How to Plan for Your Future
Planning for your future is undoubtedly an imposing task – terrifying, even. When there are so many options ahead of you, narrowing down to a single path, a single life, can feel like so many other potential lives are passing you by. But planning is essential, not just to give you direction but also to give you the best possible chance of success. In a country more hostile to social mobility than ever before, making something of your life requires more energy than ever before. But where do you start?
Start With a List
Any major life planning should start with a simple list. This isn’t to enshrine your ideas immutably, or to set a hard course for anything specific; this is an opportunity to refine your thinking about your future, and to identify roughly what it is that you want out of your life. It is all too easy to fall into the trap of making plans towards milestones you feel you should be targeting – but what if you want something different?
You might have some clear-cut goals, in relation to your ideal mode of work. You might have some personal aspirations, such as to raise a family or to travel the world. Whatever they are, and however pie-in-the-sky they seem, they should make your list. With a framework for understanding what is important to you, you can start making tangible steps to incorporating them as part of your reality.
Decide Your Savings Route
From a practical standpoint, you will need to address the financial side of the equation early. Certain aspirations – as we will discuss shortly – come with certain salary expectations, while other life plans and milestones come with their own costs and consequences. You’ll want to prime yourself for both, so that your money is working as hard as it can for you.

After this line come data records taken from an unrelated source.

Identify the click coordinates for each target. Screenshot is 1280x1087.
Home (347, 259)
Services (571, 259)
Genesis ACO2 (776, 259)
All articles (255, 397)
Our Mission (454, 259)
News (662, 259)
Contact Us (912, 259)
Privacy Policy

One of the better ways to engage with savings is to look into ISAs. ISA stands for Individual Savings Account; ISAs enjoy unique qualities over other savings vessels, such as tax exemption on interest or gains earned through them. Lifetime ISAs, or LISAs, are particularly useful if you want to buy a house; money saved in a LISA is topped up by government subsidy, up to £1000 per year, provided the money is spent on property or used towards retirement.
Career and Aspirations
Of course, the money that you intend to save needs to come from somewhere – which brings us to the career side of the equation. Matching your personal interests and skills with a viable route of employment can sometimes be difficult, particularly in industries that have been adversely affected by the coronavirus pandemic and recent economic crises.
Qualification is the most robust route to securing a liveable wage, and a useful place to start in a majority of instances. In order to climb up the ranks in your ideal career, what qualifications might be helpful? Would extra-curricular training improve your chances? These questions have different answers for everyone, but your answers will give you a clear route to an equitable professional career.